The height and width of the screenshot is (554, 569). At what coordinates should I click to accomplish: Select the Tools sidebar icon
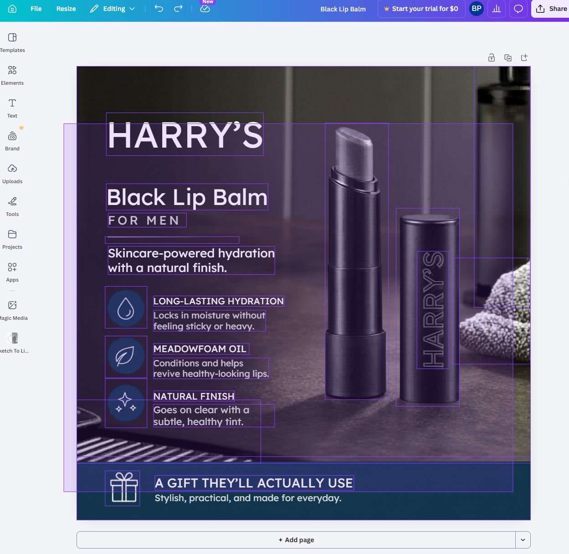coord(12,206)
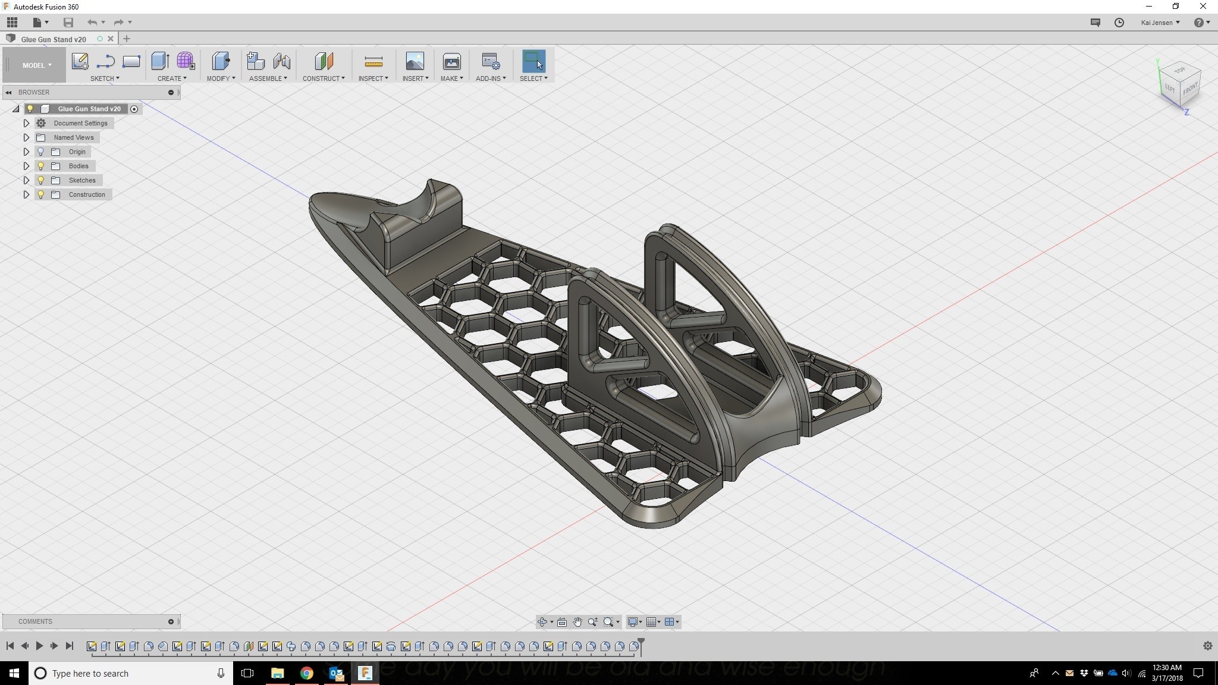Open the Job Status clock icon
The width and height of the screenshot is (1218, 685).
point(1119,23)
==
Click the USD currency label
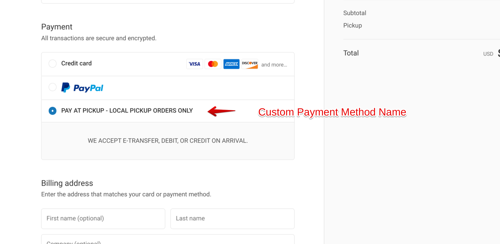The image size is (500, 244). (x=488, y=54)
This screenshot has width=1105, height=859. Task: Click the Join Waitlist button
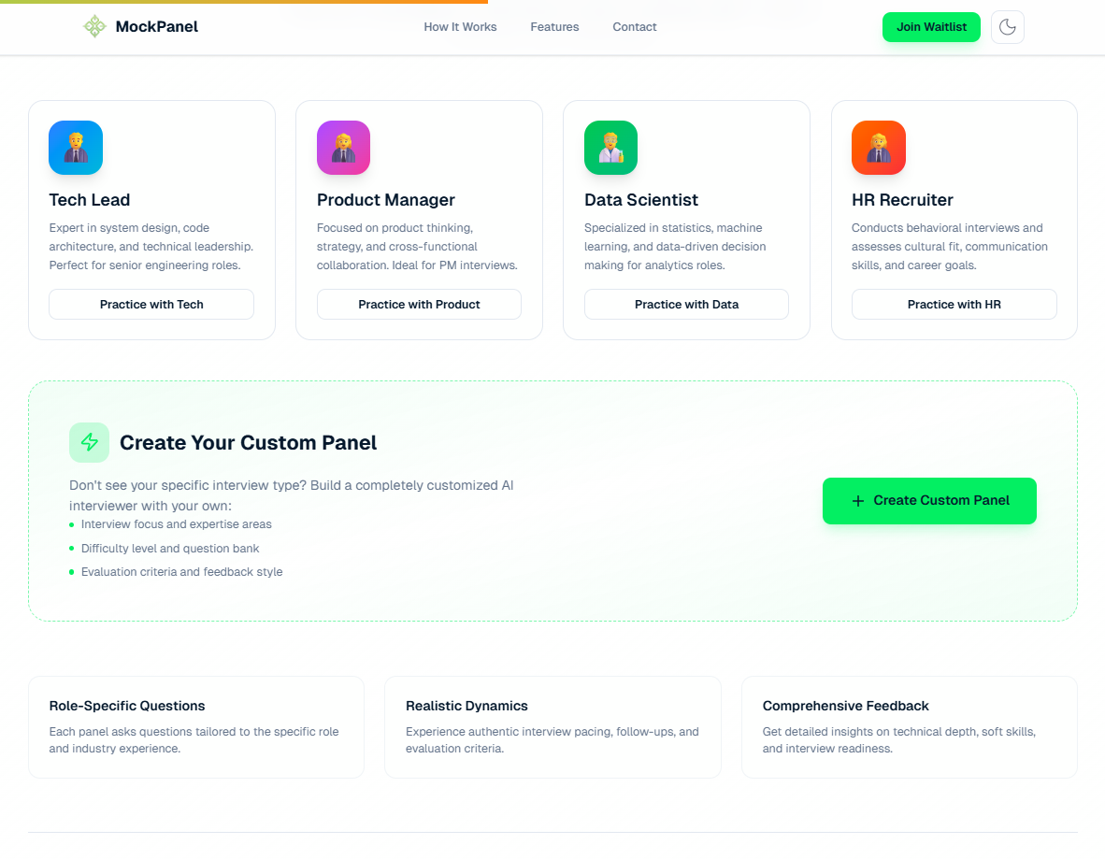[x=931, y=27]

◆ **Problem statement**: Update the part of the entries that opens with the line containing "This screenshot has" and closes with the line containing "[x=931, y=27]" by changing "Join Waitlist" to "Request Access" and leaving everything else as it is. Give back only those lines, with the pictures left out.

◆ **Result of the exercise**:
This screenshot has width=1105, height=859. Task: Click the Request Access button
[x=931, y=27]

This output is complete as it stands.